**Exercise**.
Among the entries below, extract exactly the lines that run from the one with "The width and height of the screenshot is (768, 827)." through the one with "You are a computer-use agent. 835x542 pixels.", both ends included.
═══ Records supplied ═══
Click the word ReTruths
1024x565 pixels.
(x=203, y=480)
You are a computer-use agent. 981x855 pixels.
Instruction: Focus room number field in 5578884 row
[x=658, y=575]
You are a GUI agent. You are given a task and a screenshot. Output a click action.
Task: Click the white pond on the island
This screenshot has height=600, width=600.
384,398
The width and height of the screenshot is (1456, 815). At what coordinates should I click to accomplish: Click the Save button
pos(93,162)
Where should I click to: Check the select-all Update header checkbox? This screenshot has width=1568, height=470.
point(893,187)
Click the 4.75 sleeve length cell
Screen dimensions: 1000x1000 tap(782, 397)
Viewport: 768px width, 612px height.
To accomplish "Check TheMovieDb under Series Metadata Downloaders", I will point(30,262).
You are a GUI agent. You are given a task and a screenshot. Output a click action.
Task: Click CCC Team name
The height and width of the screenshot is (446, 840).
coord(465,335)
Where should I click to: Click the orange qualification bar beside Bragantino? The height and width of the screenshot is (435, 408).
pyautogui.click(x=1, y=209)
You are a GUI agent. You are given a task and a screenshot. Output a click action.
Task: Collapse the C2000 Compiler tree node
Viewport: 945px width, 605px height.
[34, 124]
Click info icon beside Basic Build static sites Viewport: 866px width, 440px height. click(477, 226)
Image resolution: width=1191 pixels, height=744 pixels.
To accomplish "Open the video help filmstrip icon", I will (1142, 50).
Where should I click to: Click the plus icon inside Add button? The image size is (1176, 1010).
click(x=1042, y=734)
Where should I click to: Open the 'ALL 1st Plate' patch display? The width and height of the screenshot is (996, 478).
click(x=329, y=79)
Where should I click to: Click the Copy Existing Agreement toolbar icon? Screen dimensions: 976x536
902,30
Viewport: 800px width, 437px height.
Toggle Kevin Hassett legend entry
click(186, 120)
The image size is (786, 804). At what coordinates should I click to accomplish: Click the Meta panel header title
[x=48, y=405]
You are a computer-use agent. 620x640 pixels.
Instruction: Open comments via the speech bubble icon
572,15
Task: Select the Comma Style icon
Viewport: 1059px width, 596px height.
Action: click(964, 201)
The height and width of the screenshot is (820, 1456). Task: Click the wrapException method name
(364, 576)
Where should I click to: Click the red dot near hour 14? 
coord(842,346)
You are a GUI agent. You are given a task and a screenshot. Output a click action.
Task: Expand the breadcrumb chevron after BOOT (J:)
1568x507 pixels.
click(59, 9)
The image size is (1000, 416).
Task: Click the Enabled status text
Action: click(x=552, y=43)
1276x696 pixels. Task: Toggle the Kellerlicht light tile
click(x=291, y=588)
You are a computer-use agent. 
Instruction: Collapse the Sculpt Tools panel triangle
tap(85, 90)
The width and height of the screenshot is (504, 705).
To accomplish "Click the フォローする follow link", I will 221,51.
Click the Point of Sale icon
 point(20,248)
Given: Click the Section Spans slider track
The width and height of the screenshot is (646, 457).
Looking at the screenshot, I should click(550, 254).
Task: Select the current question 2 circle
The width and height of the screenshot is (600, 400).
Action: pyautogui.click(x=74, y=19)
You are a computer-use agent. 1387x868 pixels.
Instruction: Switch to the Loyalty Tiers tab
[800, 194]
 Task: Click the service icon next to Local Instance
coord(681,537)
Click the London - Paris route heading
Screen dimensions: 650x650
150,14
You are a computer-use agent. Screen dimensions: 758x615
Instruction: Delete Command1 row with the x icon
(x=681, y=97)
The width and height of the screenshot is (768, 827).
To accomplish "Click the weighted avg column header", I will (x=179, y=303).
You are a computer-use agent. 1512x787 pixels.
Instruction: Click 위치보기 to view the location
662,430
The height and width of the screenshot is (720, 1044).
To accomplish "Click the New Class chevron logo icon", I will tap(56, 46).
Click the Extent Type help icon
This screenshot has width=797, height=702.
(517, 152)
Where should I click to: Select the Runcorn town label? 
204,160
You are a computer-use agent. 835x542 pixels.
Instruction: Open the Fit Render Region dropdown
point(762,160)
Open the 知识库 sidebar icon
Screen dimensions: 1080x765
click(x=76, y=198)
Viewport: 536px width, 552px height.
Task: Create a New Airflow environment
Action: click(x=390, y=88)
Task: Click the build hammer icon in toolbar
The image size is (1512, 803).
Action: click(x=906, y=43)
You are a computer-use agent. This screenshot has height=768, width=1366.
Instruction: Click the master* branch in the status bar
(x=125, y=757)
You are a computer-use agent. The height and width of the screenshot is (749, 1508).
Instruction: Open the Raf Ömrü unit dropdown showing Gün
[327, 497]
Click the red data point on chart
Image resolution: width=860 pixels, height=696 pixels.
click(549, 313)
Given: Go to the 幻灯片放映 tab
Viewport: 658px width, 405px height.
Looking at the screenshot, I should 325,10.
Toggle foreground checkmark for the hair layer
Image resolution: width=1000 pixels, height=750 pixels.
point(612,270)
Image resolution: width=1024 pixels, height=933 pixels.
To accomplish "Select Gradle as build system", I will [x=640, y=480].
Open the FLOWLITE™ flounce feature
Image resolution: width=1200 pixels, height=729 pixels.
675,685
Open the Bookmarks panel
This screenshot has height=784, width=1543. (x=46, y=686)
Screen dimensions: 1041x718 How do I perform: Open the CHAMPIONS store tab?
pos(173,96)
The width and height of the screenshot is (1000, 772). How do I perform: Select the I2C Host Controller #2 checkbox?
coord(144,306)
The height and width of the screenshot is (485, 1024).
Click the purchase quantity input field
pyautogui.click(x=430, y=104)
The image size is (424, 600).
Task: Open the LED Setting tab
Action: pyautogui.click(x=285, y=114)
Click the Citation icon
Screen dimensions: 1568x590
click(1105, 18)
═══
**Result**.
The width and height of the screenshot is (768, 827).
To accomplish "Click the weighted avg column header", I will (x=179, y=303).
You are a computer-use agent. 1512x787 pixels.
Instruction: Click 위치보기 to view the location
662,430
The height and width of the screenshot is (720, 1044).
To accomplish "Click the New Class chevron logo icon", I will tap(56, 46).
Click the Extent Type help icon
This screenshot has width=797, height=702.
(517, 152)
Where should I click to: Select the Runcorn town label? 
204,160
You are a computer-use agent. 835x542 pixels.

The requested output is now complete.